February 17, 2009 (El Cajon)--"Fifty-three fire chiefs agree that the best way to keep families safe is to evacuate early," August Ghio, president of the San Diego County Fire Chiefs Association, said at a press conference at Cal Fire's El Cajon station. Ghio joined other local fire officials (photo)in drawing media attention to Australia's policy of encouraging homeowners to stay home and fight wildfires--a factor that many believe to have contributed to a death toll of over 200 in Australia's catastrophic blazes.

Australia's tragedy also casts a pallor over some San Diego County Supervisors and local developers calls to adopt "shelter-in-place" standards for certain new housing projects. "The people here who cite Australia as a role model will have to back off, because clearly Australia was a disaster," Leonard Villareal, public information officer for the San Miguel Fire District, told ECM.

In an e-mail sent to a friend at the San Miguel Fire District, Australia resident Sue Fletcher shared vivid descriptions of the ordeal down under, where temperatures reached 117 degrees and flames were fanned by 50 m.p.h. wind gusts. "The policy of stay and defend was questioned as soon as the body count reached significant numbers," she wrote. "Some died in there homes, but many more died in their cars trying to escape, when they became overwhelmed. One man died in his car, while his home escaped damage. Cars crashed into other cars and fallen trees because of the zero visibility. There are stories of families who survived in fire bunkers, but other reports of people who died in similar bunkers."
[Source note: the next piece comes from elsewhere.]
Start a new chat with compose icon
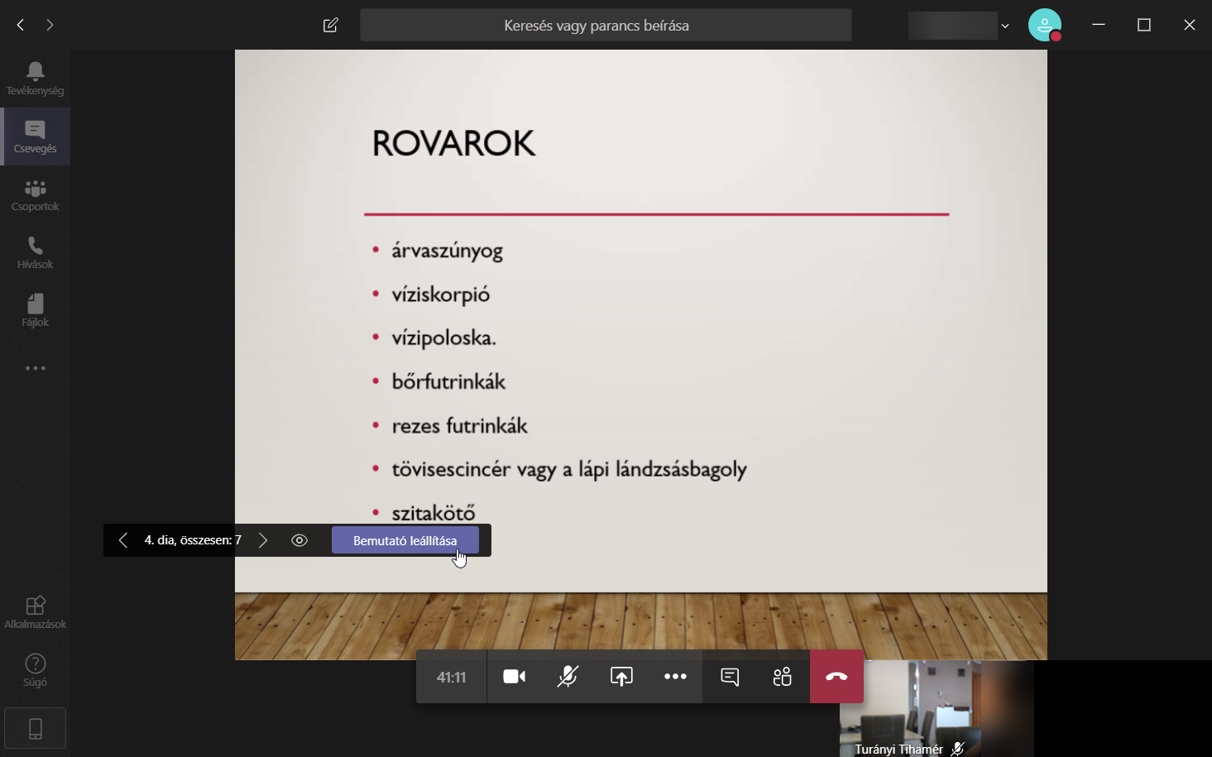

Several factors contributed to Australia's high death toll, Villareal believes. Conditions were "ungodly," he said, adding that many city folks had moved into rural areas, didn't know what to do and panicked. "The fire was moving like a freight train," he said. "When fire gets so bad, you can't even start your car. It sucks the oxygen out of the tank. Clearly, if people had left early, the death toll would not have been as high."

By contrast, during the 2003 and 2007 firestorms in San Diego County, far fewer lives (26) were lost--in large part because of massive evacuations. In 2007 alone, more than half a million people evacuated in our county.

Residents who refuse to evacuate not only put themselves at risk, but also put law enforcement and fire officials at risk, Ghio noted. Officers attempting rescues under extremely dangerous conditions may suffer injuries or death. Indeed, during the Harris Fire, a Cal Fire officer suffered severe burns as a result of assisting a homeowner who chose to stay behind and defend his home.

Brian Rhodes of the U.S. Forest Service revealed that 60 USFS agents and a hot shot crew traveled to Australia to assist in battling the blazes. Like Australia, San Diego County has had many people moving into the urban-wildland interface without fully understanding the risks--or how to prepare for a wildfire.

"Before you make that next home purchase, you need to do your homework," he cautioned. Rhodes advised would-be homebuyers to check with local, state and federal fire agencies and to become involved with fire-safe councils. "Do brush clearance now and maintain it," he said.

Chief Howard Windsor of Cal Fire urged residents to plan ahead by putting family photos on CDs and important papers into fire-resistant lockers, safes, or other locations. Using fire-safe building materials and landscaping can also increase the likelihood that your home will withstand a fire. Officials urged residents to check with your local fire station to learn more ways to protect your home.

Ghio stressed the importance of evacuating as early as possible, and said sheltering in place should be a last resort if you are over-run by a fire and can't escape. But he added, "To make a decision to stay and defend, that's the part we just canâ't support." During a disaster, there may not be enough emergency officials to assist with evacuations, he noted. "The citizens are responsible for their own safety."

Windsor stopped short of outright condemning the County's courtship with shelter-in-place community proponents, noting that some projects, such as those surrounded by golf courses, could be defensible--provided all individuals work with their community and receive adequate preparation before a fire strikes.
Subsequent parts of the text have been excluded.